Parties to construction contracts frequently seek to contend that the terms of the written instrument do not record the complete agreement between the parties and seek to imply terms governing their relationship. The recent banking decision of Irish Bank Resolution Corporation Ltd (in Special liquidation) v Camden Market Group [2017] EWCA Civ 7 serves to remind us of the circumstances in which this will not be permissible.

The Facts

The Appellant bank ("IBRC") and the Respondent developer ("CMG") entered into a Facility Agreement in 2005 in relation to the Stables Market in Camden and land on the opposite side of the canal.The loan was extended in 2008 and again in 2012 to allow CMG to obtain planning permission, which would add an estimated £25m to the value of the secured properties.
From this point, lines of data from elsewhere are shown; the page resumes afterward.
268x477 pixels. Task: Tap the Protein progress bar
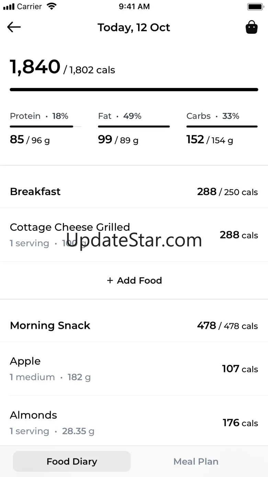click(45, 127)
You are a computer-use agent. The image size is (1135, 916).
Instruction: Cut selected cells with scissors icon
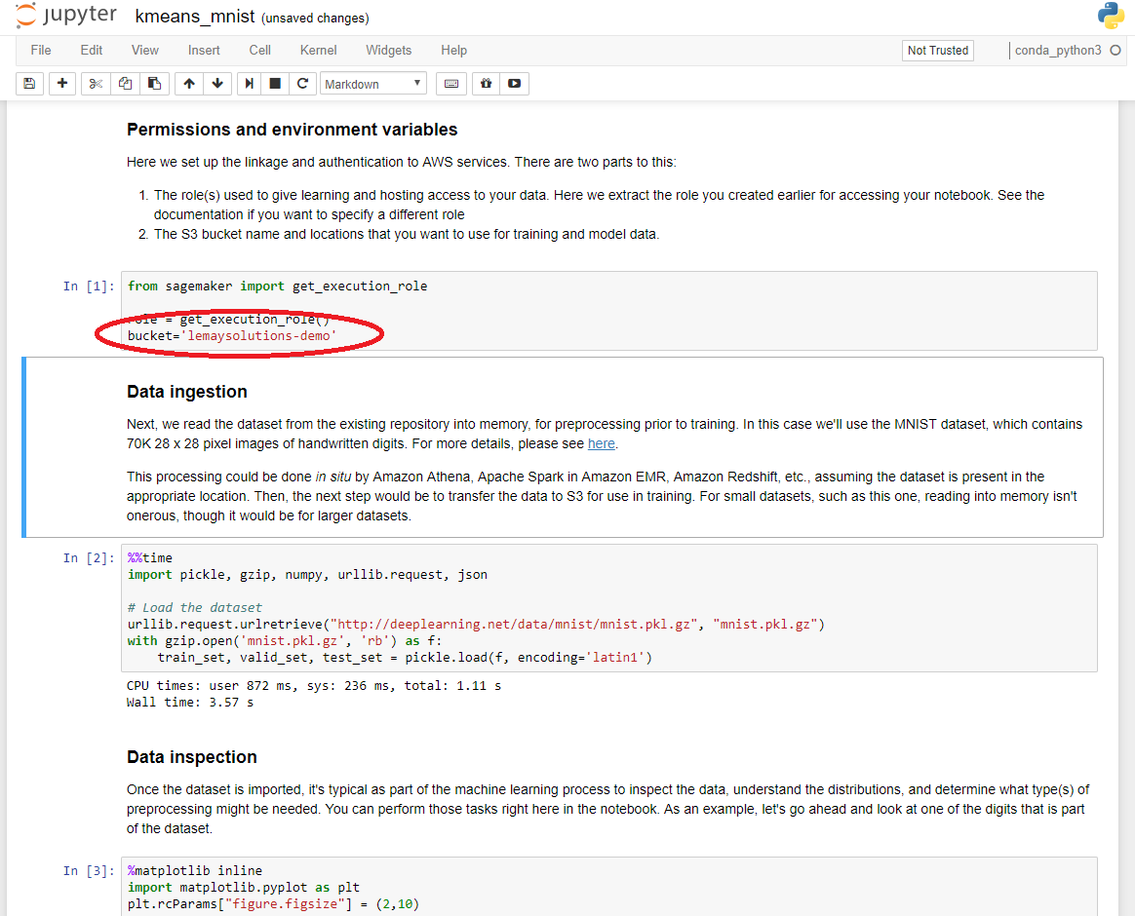[96, 84]
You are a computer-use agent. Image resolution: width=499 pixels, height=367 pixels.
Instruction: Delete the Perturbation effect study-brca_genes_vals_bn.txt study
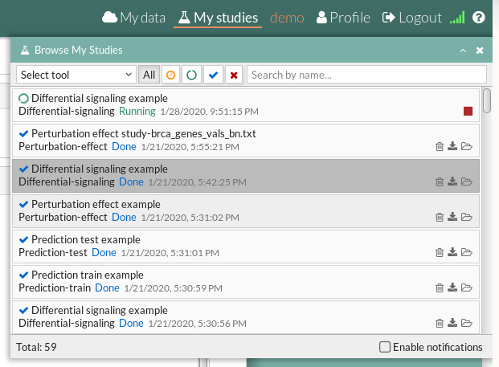(440, 147)
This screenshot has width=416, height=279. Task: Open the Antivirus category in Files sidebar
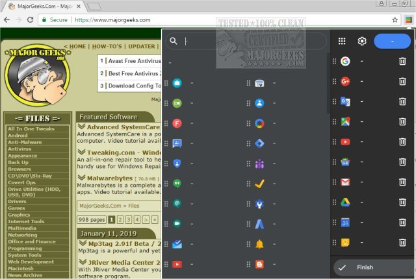tap(20, 149)
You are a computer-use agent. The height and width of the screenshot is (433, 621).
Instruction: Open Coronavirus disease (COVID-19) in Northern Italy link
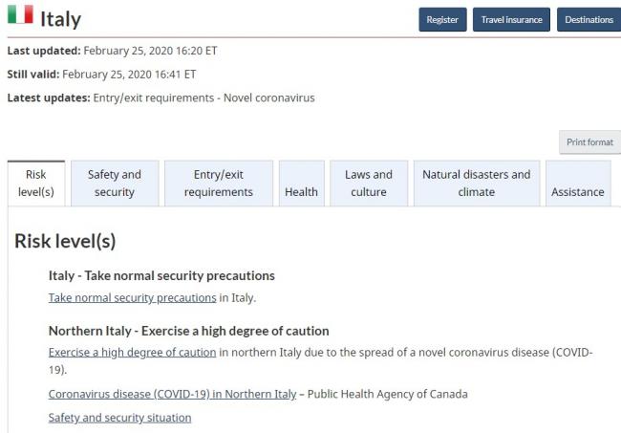pyautogui.click(x=172, y=394)
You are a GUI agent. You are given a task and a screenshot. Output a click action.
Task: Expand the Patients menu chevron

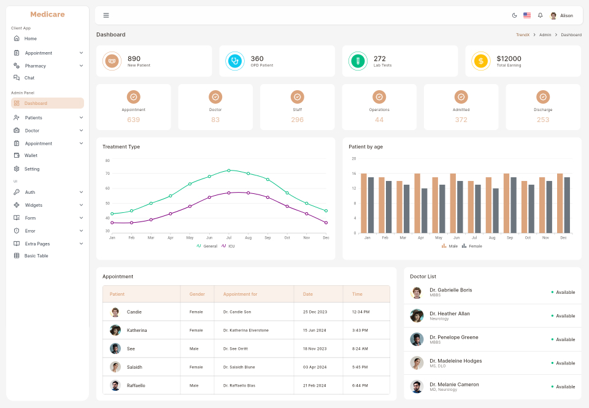tap(81, 118)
The 2008 agreement included, at Clause 26, details of the circumstances in which IBRC could assign its loan.This included provisions for IBRC to provide information about the loan to potential assignees provided that the party receiving the information entered into an undertaking of confidentiality.

As part of its Special Liquidation process which commenced in February 2013 IBRC marketed all its loans, including one made to CMG.The book of loans marketed by IBRC included some which were "distressed", though the one to the CMG was not.

CMG, in marketing the properties, discovered that it was a widespread view among potential purchasers that the properties were subject to a distressed loan.Some suggested that they would purchase the loan from IBRC or its assignee and obtain the property by enforcing the security of the loan, rather than paying the market price.

CMG commenced proceedings and sought a declaration that it was an implied term of the agreement that IRBC would not do anything to hinder CMG marketing the properties to achieve the best price, by marketing the "sale" of the loans or otherwise. It alleged substantial losses arising from the breach of this implied term including the cost of refinancing the loan, the difference in market value of the properties, and wasted costs of marketing the properties. IBRC sought summary judgment or strike out the claim, on the basis that CMG's case on the implied term was not arguable.

Decision

The Court of Appeal held that CMG's case was bad in law and had no prospects of success, and entered judgment for IBRC. The pleaded implied term was difficult to reconcile with the express terms regarding assigning the loan and providing information. Further, the meaning of the pleaded implied term was ambiguous – would it prohibit any conduct which might have an adverse impact on CMG's marketing in fact, or just conduct which IBRC knows will have that effect? Market perception is clearly outside the control of the liquidators, but could trigger the pleaded implied term. The express terms give clear, and wide, powers to IRBC to deal with its asset, and an implied term cannot circumscribe them.

Conclusion

The express terms of a contract will always be considered before any implied terms, and any implied term can only be incorporated if it is not inconsistent with the express terms. The situation which emerged on the marketing of the loans was clearly not envisaged under the original contract, but CMG's proposed implied term was equally beyond the original intention of the parties.

Parties should ensure that their rights are protected by express terms from the outset of the contract, rather than relying on implied terms to fill in any gaps.